**Aim:** Reproduce the material below word for word, leaving out the pictures.

**Data supplied:**
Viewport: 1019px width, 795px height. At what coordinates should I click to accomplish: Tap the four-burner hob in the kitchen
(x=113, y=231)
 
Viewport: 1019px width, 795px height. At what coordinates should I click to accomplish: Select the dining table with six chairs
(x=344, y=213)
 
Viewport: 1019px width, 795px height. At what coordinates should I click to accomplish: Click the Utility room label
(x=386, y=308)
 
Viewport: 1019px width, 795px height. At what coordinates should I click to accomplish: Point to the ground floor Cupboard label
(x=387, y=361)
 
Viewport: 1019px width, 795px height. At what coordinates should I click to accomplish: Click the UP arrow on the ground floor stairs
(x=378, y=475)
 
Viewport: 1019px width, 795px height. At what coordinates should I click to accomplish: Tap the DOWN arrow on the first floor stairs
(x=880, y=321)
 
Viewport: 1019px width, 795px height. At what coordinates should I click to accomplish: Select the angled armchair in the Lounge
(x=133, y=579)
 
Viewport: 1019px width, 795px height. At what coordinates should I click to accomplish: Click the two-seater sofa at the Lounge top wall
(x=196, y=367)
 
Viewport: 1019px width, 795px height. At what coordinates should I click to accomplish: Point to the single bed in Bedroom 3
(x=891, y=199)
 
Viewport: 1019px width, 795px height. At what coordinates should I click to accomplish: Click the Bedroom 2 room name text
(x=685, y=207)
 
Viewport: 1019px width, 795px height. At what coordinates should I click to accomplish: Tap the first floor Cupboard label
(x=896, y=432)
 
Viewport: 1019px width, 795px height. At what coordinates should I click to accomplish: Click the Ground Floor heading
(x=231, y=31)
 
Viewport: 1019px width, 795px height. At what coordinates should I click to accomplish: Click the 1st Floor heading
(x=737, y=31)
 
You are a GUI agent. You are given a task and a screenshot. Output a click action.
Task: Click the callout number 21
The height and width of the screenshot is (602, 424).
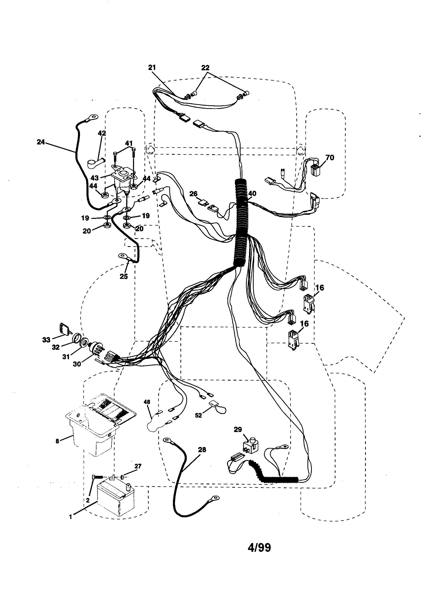(x=152, y=67)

**Result of this task:**
Viewport: 1019px width, 795px height. At what coordinates should I click to accomplish: Tap the four-burner hob in the kitchen
(x=113, y=231)
 
Viewport: 1019px width, 795px height. At what coordinates should I click to accomplish: Select the dining table with six chairs
(x=344, y=213)
 
Viewport: 1019px width, 795px height. At what coordinates should I click to accomplish: Click the Utility room label
(x=386, y=308)
 
Viewport: 1019px width, 795px height. At what coordinates should I click to accomplish: Point to the ground floor Cupboard label
(x=387, y=361)
 
Viewport: 1019px width, 795px height. At what coordinates should I click to accomplish: Click the UP arrow on the ground floor stairs
(x=378, y=475)
 
Viewport: 1019px width, 795px height. At what coordinates should I click to accomplish: Tap the DOWN arrow on the first floor stairs
(x=880, y=321)
 
Viewport: 1019px width, 795px height. At what coordinates should I click to accomplish: Select the angled armchair in the Lounge
(x=133, y=579)
 
Viewport: 1019px width, 795px height. At what coordinates should I click to accomplish: Click the two-seater sofa at the Lounge top wall
(x=196, y=367)
 
Viewport: 1019px width, 795px height. At what coordinates should I click to accomplish: Point to the single bed in Bedroom 3
(x=891, y=199)
 
Viewport: 1019px width, 795px height. At what coordinates should I click to accomplish: Click the Bedroom 2 room name text
(x=685, y=207)
 
Viewport: 1019px width, 795px height. At what coordinates should I click to accomplish: Tap the first floor Cupboard label
(x=896, y=432)
 
Viewport: 1019px width, 795px height. At what coordinates should I click to accomplish: Click the Ground Floor heading
(x=231, y=31)
 
Viewport: 1019px width, 795px height. At what coordinates should I click to accomplish: Click the 1st Floor heading
(x=737, y=31)
 
You are a GUI agent. You are given a task and a screenshot. Output a click action.
Task: Click the callout number 21
The height and width of the screenshot is (602, 424).
(x=152, y=67)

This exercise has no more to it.